To say that acceleration varies according to power is an incorrect representation of this equation. This equation, in fact, COMPLETELY supports the fact that acceleration varies as a function of torque only. How?

It’s the pesky little “velocity” term. In order for acceleration to vary ACCORDING to power, it requires that all variables on the right hand side of the equation be kept constant and that power is then varied and the resulting change in acceleration is then measured. ONLY ONE PROBLEM….you cannot keep the other terms constant in order for the equation to be meaningful. The “velocity” in the denominator is the same "velocity" that is in the “POWER” term (remember P=Force X Velocity)) The acceleration is independent of the velocity term since it cancels out and you are left with….wait for it…torque. You want the math…here it is:

Power = Torque/time = force X (distance/time)
V = distance/time
m=mass
acceleration=distance/(time squared)

Everything cancels out and you are left with a = F/m, assuming the distance is kept constant (no change in gears) and we have shown that the time changes (ie. RPM increase) cancel out, the only dependent variables are mass and force...and since the mass is constant...the only dependent variable is Force and thus Torque.
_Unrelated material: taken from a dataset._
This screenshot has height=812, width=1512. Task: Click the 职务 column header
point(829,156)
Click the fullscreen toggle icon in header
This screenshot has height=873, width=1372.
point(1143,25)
In order for the equation a=P/(mv) to work the “distance” and “time” of the power (P) term and the velocity (v) term must be measuring the same thing. Therefore acceleration is NOT, BY DEFINTION dependent on Power...only Torque.

It would take too long to do here but you can see that one can manipulate these equations to increase power and keep acceleration constant, one can decrease power and increase acceleration...there is no direct relationship to power.

The ONLY way the acceleration vs. power interpretation of the equation works is if the “velocity” term in the denominator is independent of power. However, one quick look (beyond the math) shows why this is absurd. Let us say that it is independent and we can therefore hold the Power and the mass terms constant. As we decrease “velocity” the acceleration tends towards infinity. This is clearly wrong.

So the g-force (acceleration) experience by a moving vehicle at a given point of the RPM curve is a function only of the torque generated by the engine for a given gear, and thus MAX g-force (acceleration) is experienced at MAX torque...not MAX HP.

(Did an edit for clarity)

Veloce Raptor

Mark, those graphs are not a stock motor. The stock motor made 240 crank HP and 240 crank lb-ft of torque. You are showing RWHP & RWTQ numbers WAYYYYYYY above that.

What you are showing is a heavily modified motor making a LOT more HP & TQ, with curves that do not reflect a stock motor & the stock motor's characteristics.

mark kibort

your right, its a euro 3.2. I dont have the US 3.2 curves, but did quote the US 3.0 curves. It really doesnt matter. Just look at your HP curves and see, based on the spread of your gear shifts , like i said, its about 72% drop, and see if it pays to shift early. in 95% of the time, it wont. for this to happen, you really need one of those bell shapped HP curves that peak at 6000rpm and fall dramatcially to a much lower HP at 7000rpm than the post shift point of 5000rpm. If this happens, you would need to shift at a point equal to the HP level of the post shift, where the hp would be climbing with increased RPM.

thats about as clear as i can make it. let me know if that makes sense.

MK

Veloce Raptor

All I know is that, in real life, on real life technical tracks (like Motorsport Ranch), I am ~2 seconds a lap faster when I use more of my beefy torque, and less of the wheezy 7,000 RPM redline.